**PROVIDED RECORDS**:
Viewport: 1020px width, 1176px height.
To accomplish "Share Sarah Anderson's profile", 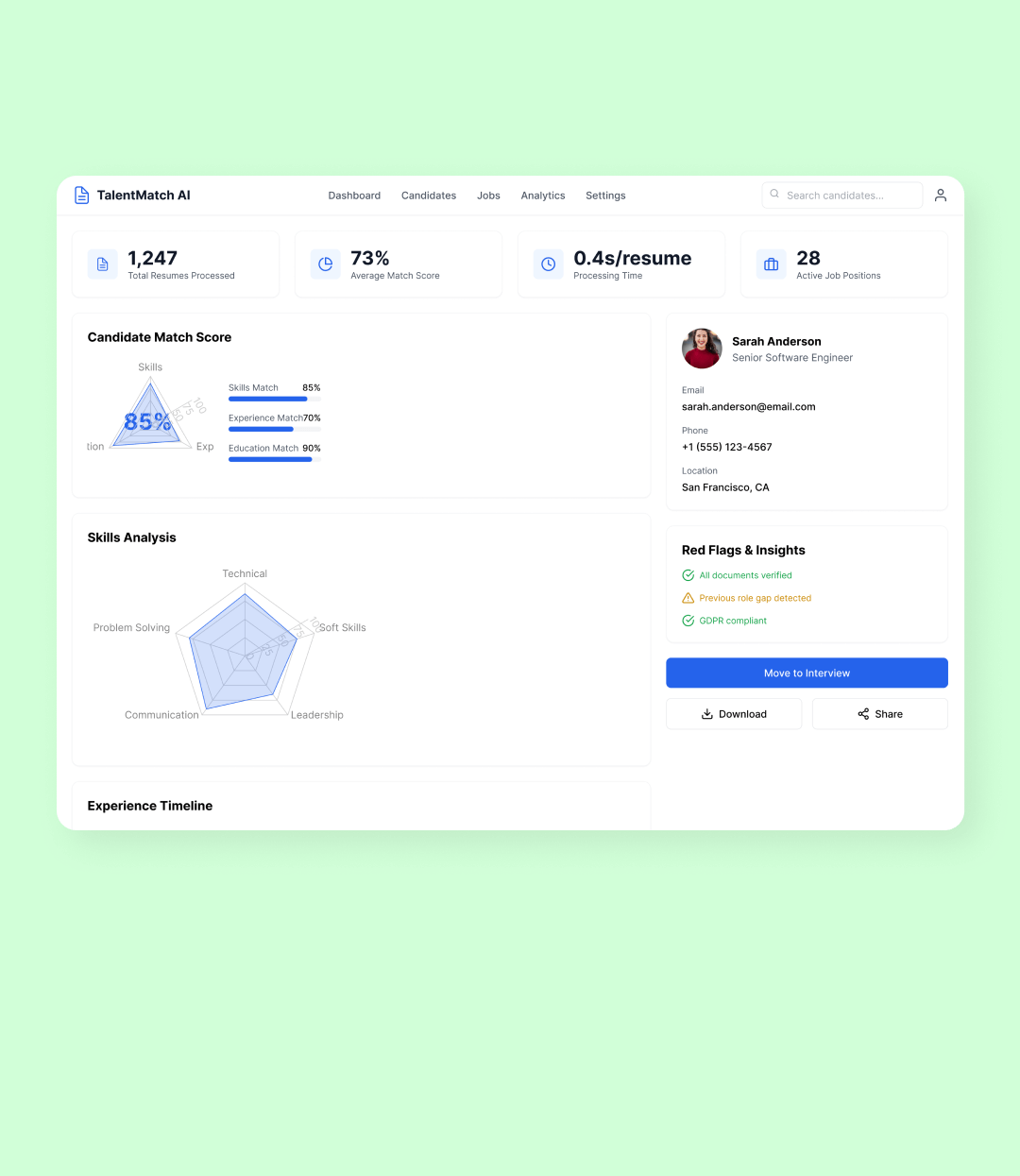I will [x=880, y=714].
...
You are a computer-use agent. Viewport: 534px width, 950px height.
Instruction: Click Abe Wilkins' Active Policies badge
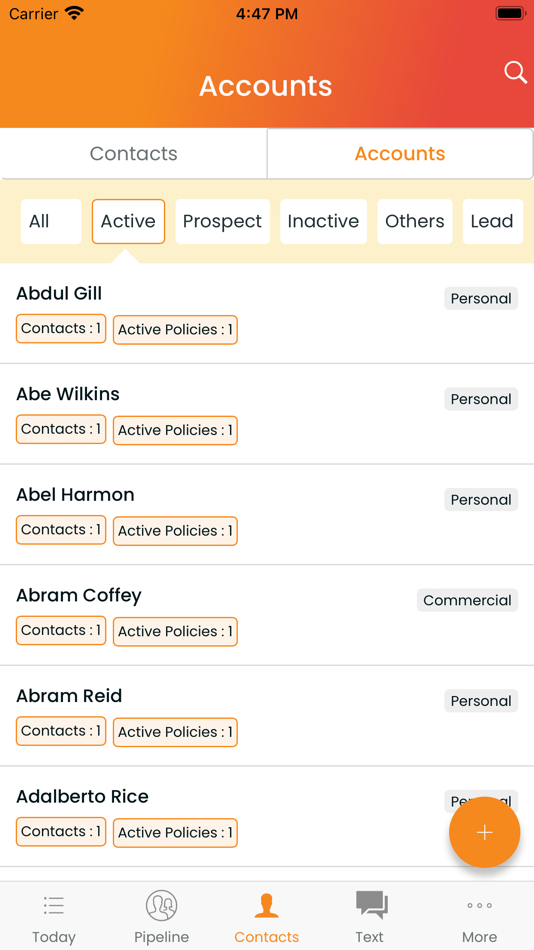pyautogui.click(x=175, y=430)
--
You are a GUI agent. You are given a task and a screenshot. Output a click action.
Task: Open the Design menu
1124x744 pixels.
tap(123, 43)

**PROBLEM TO WORK ON**:
The word "height" may appear in several lines of the data; copy every line where it does.

**ANSWER TO THE EXERCISE**:
Viewport: 1020px width, 1176px height.
You are a computer-use agent. Viewport: 534px width, 950px height.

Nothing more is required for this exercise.